Where the contract does include the infection control team, it
is often incorporated into the contract for diagnostic microbiology;
according to the ICNA, "There can be virtually no resourcing
within the trust for infection control because it all goes on
diagnostic microbiology" (Q 232). However purchasers
are currently placing less emphasis on throughput (see paragraph 4.13
below), and more on clinical outcomes (Q 232); high standards
of infection control, of course, impede the former but improve
the latter. The NHS Priorities and Planning Guidance (PPG) for
1997-98 requires directors of public health to ensure that adequate
provision is made for infection control; "the easiest way
to do this is through formal contracting arrangements".
4.8 According to Dr
Mayon-White (Q 172), contracting for the infection control
team is less important than contracting for high standards of
infection control. The ICNA would like to see auditing against
minimum standards, such as those of the King's Fund Organisational
Audit, built into the contracting process (Q 232). According
to Dr Graham Winyard, Deputy Chief Medical Officer and Medical
Director of the NHS, the "key driver" of standards is
the desire for excellence, not contractual provisionsthough
a contract can provide an "entrée", e.g. a seat
for the Health Authority's Consultant in Communicable Disease
Control (CCDC) on the Infection Control Committee (Q 805).
Hygiene
4.9 Advances in basic
hygiene, both in hospitals and in the community, were reducing
mortality steadily long before the discovery of antibiotics; but
it is commonly believed that standards in this area are slipping,
perhaps partly through over-reliance on anti-infective drugs.
Poor hygiene has been definitely implicated in some outbreaks
of hospital infection, and the ICNA are especially concerned about
cleaning (QQ 201-9, p 124). A recent ICNA survey of
hygiene in United Kingdom hospitals revealed shortcomings which
the ICNA's Chairman found "quite surprising": e.g. cleaning
cloths and mops going unwashed from day to day. The position has
been complicated by the contracting-out of hospital cleaning services.

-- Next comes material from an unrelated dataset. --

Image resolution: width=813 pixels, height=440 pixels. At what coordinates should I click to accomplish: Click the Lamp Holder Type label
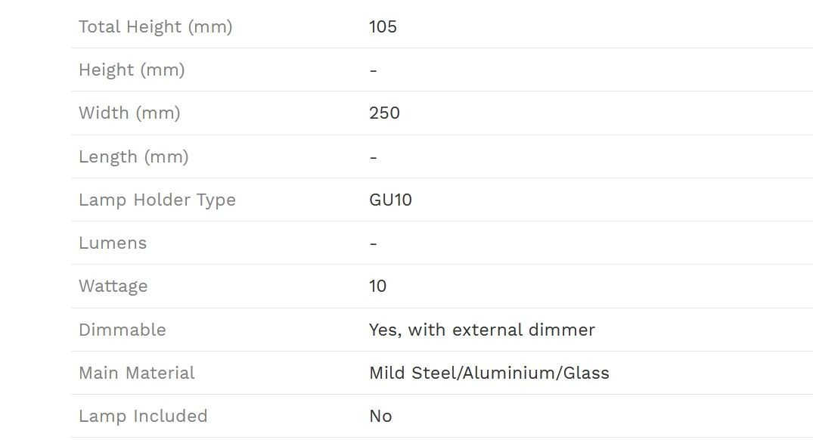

This means that cleaners are not responsible to the ward sister,
and instilling high standards and pride in the job is more difficult.
High cleaning standards and training requirements may be written
into the contract; but "because of cost this is often cut".
The ICNA observe that there is no United Kingdom standard for
hospital cleaning (p 130).
4.10 The ICNA say,
"adequate and appropriate handwashing is well recognised
as the single most important measure in infection control"
(p 124, Q 221).[49]
The AMM are also concerned about handwashing; they blame high
patient turnover, and "poor provision of readily accessible
hand basins", for failures in this area (p 8).
4.11 Dr Mayon-White
blames falling standards of hygiene partly on penny-pinching by
contractors, and partly on the loss of experienced middle managers
from the NHS (Q 171). The AMM blame the pressure of high
bed occupancy (p 8; see below).
Isolation
4.12 Isolation of patients
is an expensive but effective form of infection control. It can
take various forms: an isolation hospital, an isolation ward or
"cohort nursing" within a hospital, an isolation room
or side-room attached to a ward, or simply placing infected patients'
beds in a corner or at the end of a row. The ICNA told us, "Most
of us...have lost our isolation wards in the last five or six
years...because they were no longer cost-effective to run...and
now it is too late to get them back again" (Q 219; cp
Ulmanis p 528).[50]
Where single rooms exist, they are sometimes carpetedwhich
is of no help in controlling dust-borne infections such as MRSA.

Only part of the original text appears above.